Reviewed on Sep 22, 2023


6 Comments


7 months ago

Sammy picked Boo so I'm instantly a partisan for her in all future Mario parties sorry

7 months ago

Yeah this is the worst GameCube Mario Party purely for the fact that you can't buy items and it wasn't until MP6 the series leveled up to crazy orb gaming.

Super Dual Mode was neat, if grindy.

7 months ago

This is how I see most Mario Parties...In fact, I think they should all be renamed "Mario's Board Game", or something else much more sedate, given that "Party" is a total tonal LIE, I tell ya! I always really want to like it, but the turns feel so slow and like you're just grinding up the minigames as you said. That capsule mechanic, for me, turns into a drag just because of the time tax involved in using them or buying them. Feels as much of a "Party" as sitting in traffic for an hour...

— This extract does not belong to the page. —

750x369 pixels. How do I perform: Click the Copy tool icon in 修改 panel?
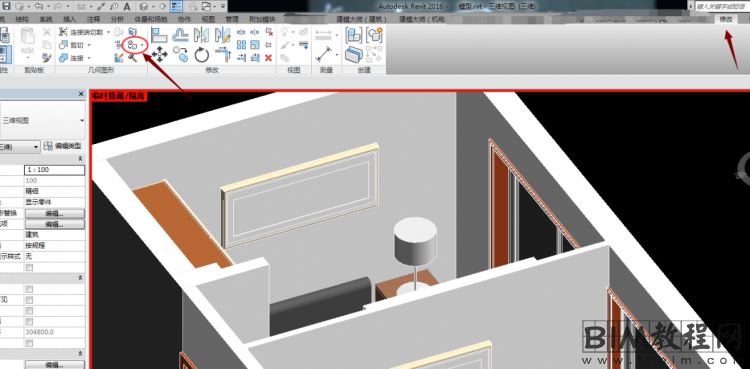181,54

Anyway, enjoyed reading your thoughts. Great review.

7 months ago

having played mp5 again recently im realizing being able to play as koopa kid was the only reason i liked it

7 months ago

@MeowPewterMeow She also has an air fryer and can make tater tots whenever she wishes, she's truly powerful and I can't blame you for allying yourself with her.

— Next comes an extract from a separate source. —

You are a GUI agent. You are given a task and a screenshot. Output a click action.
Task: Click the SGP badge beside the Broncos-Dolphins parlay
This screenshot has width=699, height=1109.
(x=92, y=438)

@SunlitSonata It's too bad you can't emulate the microphone in netplay, so we'll be missing out on a ton of minigames in MP6. I'm really not sure what the quality of those ones that are left is like.

@PilesofSecrets There's also a bit of a learning curve to them. We didn't realize at first you can't immediately hit someone with an item (in most cases) and that resulted in a lot of dinking around trying to figure out the "best" place to drop one. It's an interesting idea, I just don't think it totally comes together.

@junie Like most sociopaths, Koopa Kid is charming and has a magnetic personality.

7 months ago

@Weatherby

Mic Minigames in MP6 are wholly disconnected from the much-improved board experience (relative to 5) in a separate mode. It's more of an issue with Mario Party 7, where where Mic Minigames could occasionally appear in standard rotation, and had their own space that were an easy excuse for players to win coins. You can turn it off but that essentially means Mic Spaces are literally just nothing happens spaces.